Extract all data as written.
_____
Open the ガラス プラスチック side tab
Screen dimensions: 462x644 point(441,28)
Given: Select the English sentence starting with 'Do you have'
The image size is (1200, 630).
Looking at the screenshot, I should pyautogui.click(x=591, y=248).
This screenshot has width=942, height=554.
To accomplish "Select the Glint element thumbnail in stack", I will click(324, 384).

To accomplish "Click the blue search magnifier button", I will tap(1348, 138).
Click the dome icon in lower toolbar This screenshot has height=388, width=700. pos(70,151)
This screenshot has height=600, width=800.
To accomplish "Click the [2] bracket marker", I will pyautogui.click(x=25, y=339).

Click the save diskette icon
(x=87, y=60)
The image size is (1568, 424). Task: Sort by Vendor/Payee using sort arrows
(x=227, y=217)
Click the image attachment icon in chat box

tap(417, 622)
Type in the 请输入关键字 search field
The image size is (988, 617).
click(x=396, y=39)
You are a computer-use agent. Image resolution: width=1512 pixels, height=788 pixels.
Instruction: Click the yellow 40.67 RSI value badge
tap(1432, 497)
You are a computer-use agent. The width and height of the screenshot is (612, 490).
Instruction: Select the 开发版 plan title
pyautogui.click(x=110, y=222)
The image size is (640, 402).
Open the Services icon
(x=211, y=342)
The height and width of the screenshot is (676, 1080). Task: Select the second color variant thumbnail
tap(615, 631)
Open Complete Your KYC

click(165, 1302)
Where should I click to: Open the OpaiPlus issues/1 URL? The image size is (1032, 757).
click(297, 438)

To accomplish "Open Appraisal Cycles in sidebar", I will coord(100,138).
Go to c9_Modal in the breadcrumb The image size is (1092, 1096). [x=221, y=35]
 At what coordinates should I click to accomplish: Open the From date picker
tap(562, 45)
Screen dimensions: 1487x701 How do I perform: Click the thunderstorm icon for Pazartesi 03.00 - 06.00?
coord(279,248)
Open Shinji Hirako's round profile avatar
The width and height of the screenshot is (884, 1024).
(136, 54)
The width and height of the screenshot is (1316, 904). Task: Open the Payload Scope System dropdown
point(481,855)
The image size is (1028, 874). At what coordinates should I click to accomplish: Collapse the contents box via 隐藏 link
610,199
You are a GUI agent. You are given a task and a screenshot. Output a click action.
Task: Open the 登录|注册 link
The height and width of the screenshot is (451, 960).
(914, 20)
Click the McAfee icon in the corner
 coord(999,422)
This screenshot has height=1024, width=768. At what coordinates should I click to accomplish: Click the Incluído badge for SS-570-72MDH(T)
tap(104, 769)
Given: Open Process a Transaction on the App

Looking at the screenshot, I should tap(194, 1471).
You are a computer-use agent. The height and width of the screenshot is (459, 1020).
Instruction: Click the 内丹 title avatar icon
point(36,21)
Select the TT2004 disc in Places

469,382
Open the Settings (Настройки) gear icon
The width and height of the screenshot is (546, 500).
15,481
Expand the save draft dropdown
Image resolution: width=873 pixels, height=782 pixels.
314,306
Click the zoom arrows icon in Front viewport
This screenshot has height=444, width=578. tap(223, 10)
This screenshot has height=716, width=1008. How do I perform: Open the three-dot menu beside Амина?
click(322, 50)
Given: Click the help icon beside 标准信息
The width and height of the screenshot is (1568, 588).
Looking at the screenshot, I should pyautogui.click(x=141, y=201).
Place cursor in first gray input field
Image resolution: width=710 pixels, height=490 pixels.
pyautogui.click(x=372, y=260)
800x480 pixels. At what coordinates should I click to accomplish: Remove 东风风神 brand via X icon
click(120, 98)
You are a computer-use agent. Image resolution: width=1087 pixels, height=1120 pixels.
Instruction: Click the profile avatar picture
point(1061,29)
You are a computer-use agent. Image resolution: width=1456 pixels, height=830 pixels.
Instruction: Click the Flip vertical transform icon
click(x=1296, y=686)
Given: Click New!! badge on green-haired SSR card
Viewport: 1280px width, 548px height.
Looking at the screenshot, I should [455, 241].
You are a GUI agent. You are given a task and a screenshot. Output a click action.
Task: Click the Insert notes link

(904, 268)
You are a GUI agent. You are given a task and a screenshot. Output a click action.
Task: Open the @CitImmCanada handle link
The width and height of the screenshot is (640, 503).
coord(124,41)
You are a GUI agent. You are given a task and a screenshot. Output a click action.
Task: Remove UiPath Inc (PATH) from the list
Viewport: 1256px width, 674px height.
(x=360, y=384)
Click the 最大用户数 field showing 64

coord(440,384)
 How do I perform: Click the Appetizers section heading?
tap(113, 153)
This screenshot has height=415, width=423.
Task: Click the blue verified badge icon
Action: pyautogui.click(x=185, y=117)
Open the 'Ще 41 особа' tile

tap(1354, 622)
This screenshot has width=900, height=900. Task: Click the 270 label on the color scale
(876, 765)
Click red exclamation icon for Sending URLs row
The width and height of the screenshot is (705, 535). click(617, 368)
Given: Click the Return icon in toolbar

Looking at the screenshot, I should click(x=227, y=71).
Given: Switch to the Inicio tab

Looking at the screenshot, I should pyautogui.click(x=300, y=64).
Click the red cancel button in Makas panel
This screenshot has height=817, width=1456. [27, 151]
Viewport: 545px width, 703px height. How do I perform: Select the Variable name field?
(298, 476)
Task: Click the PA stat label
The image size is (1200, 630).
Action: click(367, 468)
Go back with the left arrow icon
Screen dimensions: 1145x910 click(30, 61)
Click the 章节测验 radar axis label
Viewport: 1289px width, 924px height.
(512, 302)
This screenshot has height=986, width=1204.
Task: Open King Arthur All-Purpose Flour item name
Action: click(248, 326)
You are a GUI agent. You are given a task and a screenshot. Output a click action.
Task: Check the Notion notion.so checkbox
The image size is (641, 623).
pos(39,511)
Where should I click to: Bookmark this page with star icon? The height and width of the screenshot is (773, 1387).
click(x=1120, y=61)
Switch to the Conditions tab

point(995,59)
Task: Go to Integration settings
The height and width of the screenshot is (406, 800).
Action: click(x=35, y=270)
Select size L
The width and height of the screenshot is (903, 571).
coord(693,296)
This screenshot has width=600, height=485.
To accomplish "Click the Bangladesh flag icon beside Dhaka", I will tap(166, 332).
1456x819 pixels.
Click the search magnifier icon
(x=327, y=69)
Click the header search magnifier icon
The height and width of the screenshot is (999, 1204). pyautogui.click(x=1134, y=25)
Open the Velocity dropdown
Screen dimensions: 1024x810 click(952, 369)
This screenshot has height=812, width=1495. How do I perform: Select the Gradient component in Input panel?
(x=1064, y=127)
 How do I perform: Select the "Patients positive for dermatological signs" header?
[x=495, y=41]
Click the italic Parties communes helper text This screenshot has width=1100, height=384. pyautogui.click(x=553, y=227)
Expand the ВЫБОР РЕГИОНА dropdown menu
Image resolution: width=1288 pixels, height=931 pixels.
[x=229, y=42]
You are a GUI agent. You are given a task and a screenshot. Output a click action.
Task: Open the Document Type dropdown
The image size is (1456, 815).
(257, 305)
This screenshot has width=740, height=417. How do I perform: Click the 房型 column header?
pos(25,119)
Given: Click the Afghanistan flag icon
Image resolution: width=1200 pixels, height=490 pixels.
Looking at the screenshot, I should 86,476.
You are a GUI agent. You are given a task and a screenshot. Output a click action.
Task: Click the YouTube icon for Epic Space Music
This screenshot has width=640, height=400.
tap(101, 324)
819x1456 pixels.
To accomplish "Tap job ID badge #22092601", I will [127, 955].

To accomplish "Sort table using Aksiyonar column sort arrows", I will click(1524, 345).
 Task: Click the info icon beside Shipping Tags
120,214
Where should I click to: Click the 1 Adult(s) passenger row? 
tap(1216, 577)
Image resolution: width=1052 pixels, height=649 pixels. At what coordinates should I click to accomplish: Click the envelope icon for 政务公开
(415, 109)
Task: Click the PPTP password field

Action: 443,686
_____
== Problem solution ==
Open the ガラス プラスチック side tab
Screen dimensions: 462x644 point(441,28)
Given: Select the English sentence starting with 'Do you have'
The image size is (1200, 630).
Looking at the screenshot, I should pyautogui.click(x=591, y=248).
This screenshot has width=942, height=554.
To accomplish "Select the Glint element thumbnail in stack", I will click(324, 384).

To accomplish "Click the blue search magnifier button", I will tap(1348, 138).
Click the dome icon in lower toolbar This screenshot has height=388, width=700. pos(70,151)
This screenshot has height=600, width=800.
To accomplish "Click the [2] bracket marker", I will pyautogui.click(x=25, y=339).

Click the save diskette icon
(x=87, y=60)
The image size is (1568, 424). Task: Sort by Vendor/Payee using sort arrows
(x=227, y=217)
Click the image attachment icon in chat box

tap(417, 622)
Type in the 请输入关键字 search field
The image size is (988, 617).
click(x=396, y=39)
You are a computer-use agent. Image resolution: width=1512 pixels, height=788 pixels.
Instruction: Click the yellow 40.67 RSI value badge
tap(1432, 497)
You are a computer-use agent. The width and height of the screenshot is (612, 490).
Instruction: Select the 开发版 plan title
pyautogui.click(x=110, y=222)
The image size is (640, 402).
Open the Services icon
(x=211, y=342)
The height and width of the screenshot is (676, 1080). Task: Select the second color variant thumbnail
tap(615, 631)
Open Complete Your KYC

click(165, 1302)
Where should I click to: Open the OpaiPlus issues/1 URL? The image size is (1032, 757).
click(297, 438)

To accomplish "Open Appraisal Cycles in sidebar", I will coord(100,138).
Go to c9_Modal in the breadcrumb The image size is (1092, 1096). [x=221, y=35]
 At what coordinates should I click to accomplish: Open the From date picker
tap(562, 45)
Screen dimensions: 1487x701 How do I perform: Click the thunderstorm icon for Pazartesi 03.00 - 06.00?
coord(279,248)
Open Shinji Hirako's round profile avatar
The width and height of the screenshot is (884, 1024).
(136, 54)
The width and height of the screenshot is (1316, 904). Task: Open the Payload Scope System dropdown
point(481,855)
The image size is (1028, 874). At what coordinates should I click to accomplish: Collapse the contents box via 隐藏 link
610,199
You are a GUI agent. You are given a task and a screenshot. Output a click action.
Task: Open the 登录|注册 link
The height and width of the screenshot is (451, 960).
(914, 20)
Click the McAfee icon in the corner
 coord(999,422)
This screenshot has height=1024, width=768. At what coordinates should I click to accomplish: Click the Incluído badge for SS-570-72MDH(T)
tap(104, 769)
Given: Open Process a Transaction on the App

Looking at the screenshot, I should tap(194, 1471).
You are a computer-use agent. The height and width of the screenshot is (459, 1020).
Instruction: Click the 内丹 title avatar icon
point(36,21)
Select the TT2004 disc in Places

469,382
Open the Settings (Настройки) gear icon
The width and height of the screenshot is (546, 500).
15,481
Expand the save draft dropdown
Image resolution: width=873 pixels, height=782 pixels.
314,306
Click the zoom arrows icon in Front viewport
This screenshot has height=444, width=578. tap(223, 10)
This screenshot has height=716, width=1008. How do I perform: Open the three-dot menu beside Амина?
click(322, 50)
Given: Click the help icon beside 标准信息
The width and height of the screenshot is (1568, 588).
Looking at the screenshot, I should pyautogui.click(x=141, y=201).
Place cursor in first gray input field
Image resolution: width=710 pixels, height=490 pixels.
pyautogui.click(x=372, y=260)
800x480 pixels. At what coordinates should I click to accomplish: Remove 东风风神 brand via X icon
click(120, 98)
You are a computer-use agent. Image resolution: width=1087 pixels, height=1120 pixels.
Instruction: Click the profile avatar picture
point(1061,29)
You are a computer-use agent. Image resolution: width=1456 pixels, height=830 pixels.
Instruction: Click the Flip vertical transform icon
click(x=1296, y=686)
Given: Click New!! badge on green-haired SSR card
Viewport: 1280px width, 548px height.
Looking at the screenshot, I should [455, 241].
You are a GUI agent. You are given a task and a screenshot. Output a click action.
Task: Click the Insert notes link

(904, 268)
You are a GUI agent. You are given a task and a screenshot. Output a click action.
Task: Open the @CitImmCanada handle link
The width and height of the screenshot is (640, 503).
coord(124,41)
You are a GUI agent. You are given a task and a screenshot. Output a click action.
Task: Remove UiPath Inc (PATH) from the list
Viewport: 1256px width, 674px height.
(x=360, y=384)
Click the 最大用户数 field showing 64

coord(440,384)
 How do I perform: Click the Appetizers section heading?
tap(113, 153)
This screenshot has height=415, width=423.
Task: Click the blue verified badge icon
Action: pyautogui.click(x=185, y=117)
Open the 'Ще 41 особа' tile

tap(1354, 622)
This screenshot has width=900, height=900. Task: Click the 270 label on the color scale
(876, 765)
Click red exclamation icon for Sending URLs row
The width and height of the screenshot is (705, 535). click(617, 368)
Given: Click the Return icon in toolbar

Looking at the screenshot, I should click(x=227, y=71).
Given: Switch to the Inicio tab

Looking at the screenshot, I should pyautogui.click(x=300, y=64).
Click the red cancel button in Makas panel
This screenshot has height=817, width=1456. [27, 151]
Viewport: 545px width, 703px height. How do I perform: Select the Variable name field?
(298, 476)
Task: Click the PA stat label
The image size is (1200, 630).
Action: click(367, 468)
Go back with the left arrow icon
Screen dimensions: 1145x910 click(30, 61)
Click the 章节测验 radar axis label
Viewport: 1289px width, 924px height.
(512, 302)
This screenshot has height=986, width=1204.
Task: Open King Arthur All-Purpose Flour item name
Action: click(248, 326)
You are a GUI agent. You are given a task and a screenshot. Output a click action.
Task: Check the Notion notion.so checkbox
The image size is (641, 623).
pos(39,511)
Where should I click to: Bookmark this page with star icon? The height and width of the screenshot is (773, 1387).
click(x=1120, y=61)
Switch to the Conditions tab

point(995,59)
Task: Go to Integration settings
The height and width of the screenshot is (406, 800).
Action: click(x=35, y=270)
Select size L
The width and height of the screenshot is (903, 571).
coord(693,296)
This screenshot has width=600, height=485.
To accomplish "Click the Bangladesh flag icon beside Dhaka", I will tap(166, 332).
1456x819 pixels.
Click the search magnifier icon
(x=327, y=69)
Click the header search magnifier icon
The height and width of the screenshot is (999, 1204). pyautogui.click(x=1134, y=25)
Open the Velocity dropdown
Screen dimensions: 1024x810 click(952, 369)
This screenshot has height=812, width=1495. How do I perform: Select the Gradient component in Input panel?
(x=1064, y=127)
 How do I perform: Select the "Patients positive for dermatological signs" header?
[x=495, y=41]
Click the italic Parties communes helper text This screenshot has width=1100, height=384. pyautogui.click(x=553, y=227)
Expand the ВЫБОР РЕГИОНА dropdown menu
Image resolution: width=1288 pixels, height=931 pixels.
[x=229, y=42]
You are a GUI agent. You are given a task and a screenshot. Output a click action.
Task: Open the Document Type dropdown
The image size is (1456, 815).
(257, 305)
This screenshot has width=740, height=417. How do I perform: Click the 房型 column header?
pos(25,119)
Given: Click the Afghanistan flag icon
Image resolution: width=1200 pixels, height=490 pixels.
Looking at the screenshot, I should 86,476.
You are a GUI agent. You are given a task and a screenshot. Output a click action.
Task: Click the YouTube icon for Epic Space Music
This screenshot has width=640, height=400.
tap(101, 324)
819x1456 pixels.
To accomplish "Tap job ID badge #22092601", I will [127, 955].

To accomplish "Sort table using Aksiyonar column sort arrows", I will click(1524, 345).
 Task: Click the info icon beside Shipping Tags
120,214
Where should I click to: Click the 1 Adult(s) passenger row? 
tap(1216, 577)
Image resolution: width=1052 pixels, height=649 pixels. At what coordinates should I click to accomplish: Click the envelope icon for 政务公开
(415, 109)
Task: Click the PPTP password field

Action: 443,686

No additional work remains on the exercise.